Ketua Dewan Pembina LGP, Mochtar Mohamad. Foto/Ist
AAA
JAKARTA - DPP Laskar Ganjar Puan (LGP) menilai, koalisi tiga parpol Partai Golkar, PAN, dan PPP bukanlah koalisi Pilpres 2024. DPP LGP menduga, koalisi tiga parpol tersebut hanya bargaining politik di tengah menguatnya isu reshuffle kabinet Pemerintahan Joko Widodo (Jokowi).
Dia menduga, koalisi tiga parpol ini lebih cenderung memburu jabatan pada saat Jokowi jadi melakukan reshuffle kabinet. "Bisa jadi nanti formasi baru reshuffle kabinet ada penambahan nama dari koalisi tersebut," ucapnya.

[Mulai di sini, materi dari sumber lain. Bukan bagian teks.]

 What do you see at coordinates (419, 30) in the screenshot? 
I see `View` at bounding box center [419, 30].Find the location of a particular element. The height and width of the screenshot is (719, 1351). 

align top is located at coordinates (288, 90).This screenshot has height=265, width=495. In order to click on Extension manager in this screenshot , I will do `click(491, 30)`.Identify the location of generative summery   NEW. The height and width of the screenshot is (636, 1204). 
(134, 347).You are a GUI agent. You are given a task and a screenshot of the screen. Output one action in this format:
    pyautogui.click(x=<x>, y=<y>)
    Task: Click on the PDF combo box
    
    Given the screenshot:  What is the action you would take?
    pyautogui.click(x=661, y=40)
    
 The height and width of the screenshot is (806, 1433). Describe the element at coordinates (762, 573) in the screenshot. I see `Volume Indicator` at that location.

Mochtar menuturkan, tiga partai tersebut tidak mempunyai jagoan mumpuni untuk ditandingkan pada Pilpres 2024. Dari hasil survei terakhir yang dirilis Charta Politika misalnya, elektabilitas ketiga ketum umum tiga parpol itu rata-rata di bawah 1 persen.

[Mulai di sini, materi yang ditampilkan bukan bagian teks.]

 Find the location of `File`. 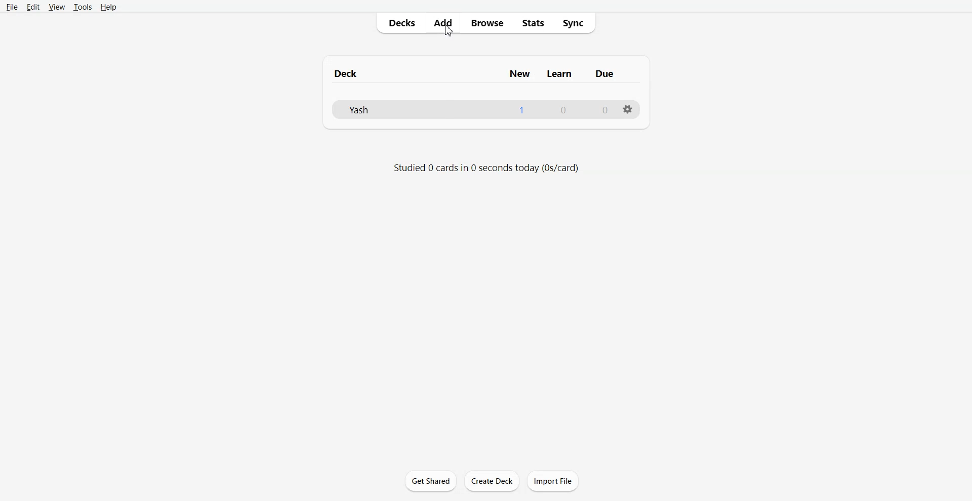

File is located at coordinates (414, 110).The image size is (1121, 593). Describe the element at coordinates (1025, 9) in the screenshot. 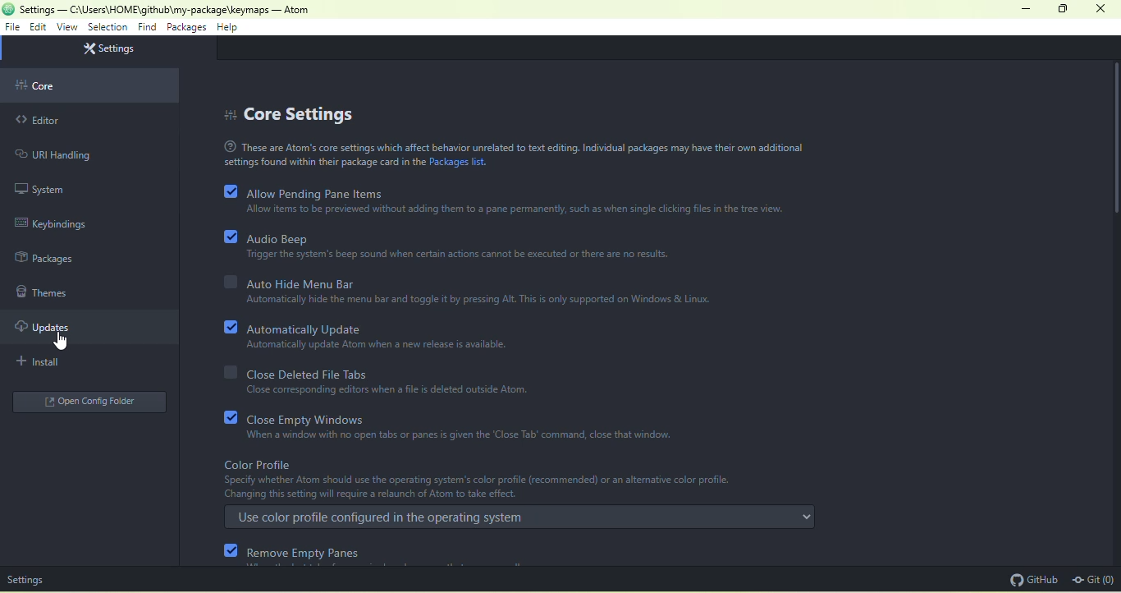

Dengan fakta tersebut, Mochtar berkeyakinan koalisi tiga partai bukanlah koalisi yang dipersiapkan untuk Pilpres 2024. "Koalisi semacam ini berpeluang tidak tahan lama dan bisa bubar di tengah jalan," ungkapnya.

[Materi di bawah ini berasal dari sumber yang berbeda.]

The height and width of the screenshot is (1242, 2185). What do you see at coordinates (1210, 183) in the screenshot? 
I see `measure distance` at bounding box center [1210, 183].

Yang lebih riskan lanjut Mochtar, koalisi ini bisa saja tidak lolos, yang mana kalau dibawa ke mekanisme partai masing-masing akan berpotensi memberikan dampak negatif pada parliamentary threshold partai bersangkutan.
Bahkan ketua umum masing-masing partai berpotensi dilengserkan sebelum pemilu, jika langkah-langkah yang mereka ambil membahayakan partai. Mochtar juga menilai, koalisi tiga partai itu hanya gerbong kosong.
"Sebab para pemilihnya cenderung memilih nama lain di luar partainya. Ganjar Pranowo dan Anies Baswedan misalnya, jadi salah figur digemari pemilih tiga partai tersebut," jelasnya.
Survei Charta Politika menyebut, 26,8 persen pemilih Golkar, 16,7 persen pemilih PAN DAN 12 persen pemilih PPP memilih Ganjar Pranowo.
Sementara 24,1 pesen pemilih Golkar, 38,9 persen pemilih PAN, 24,0 persen pemilih PPP memilih menjatuhkan pilihan politiknya ke Anies Baswedan.
"Kalau melihat data survei carta politika tanggal 10-17 April 2022, pereperensi pemilih tiga partai ini tergerus oleh dua kandidat capres Ganjar Pranowo dan Anies Baswedan," ujarnya.
Mochtar mengatakan, koalisi ini bisa saja lahir atas sepengetahuan Jokowi. Apalagi koalisi ini lahir dari koalisi besar pemerintah. Jika itu yang terjadi, maka bisa saja hal ini dimainkan oleh satu anggota Kabinet Jokowi.
Namun jika tidak diketahui, maka pantas bagi Jokowi me-reshuffle para pembantunya dalam hal ini menteri yang kinerjanya kurang memuaskan.
"Pantas mereka di-reshuffle, karena persoalan ekonomi bangsa tahun ini merupakan terparah sepanjang kepemimpinan Jokowi," kata dia.
Dia menambahkan, seharusnya Kabinet Jokowi fokus mengatasi masalah ekonomi. Mengacu pada data survei, ada tiga persoalan besar yang harus diatasi di antaranya, masalah kenaikan harga bahan bahan pokok sampai 47,6%, kemiskinan 22,1%, pengangguran 11,1%.
"Sedangkan yang merasakan kenaikan harga bahan bahan Pokok 97%," ujarnya.
Data ini menjadi peringatan kepada Kabinet Jokowi hati-hati menghadapi turbulensi politik kalau tidak fokus mengatasinya. Munculnya koalisi tiga partai yang lahir dari koalisi besar pemerintah, juga menunjukkan kesan tidak solid dalam tubuh pemerintahan Jokowi dan ini merugikan pemerintah.
"Kesan lain yang muncul kalau tiga partai yang telah membentuk koalisi tersebut tidak pede (percaya diri) menghadapi pileg dan pilpres," pungkasnya.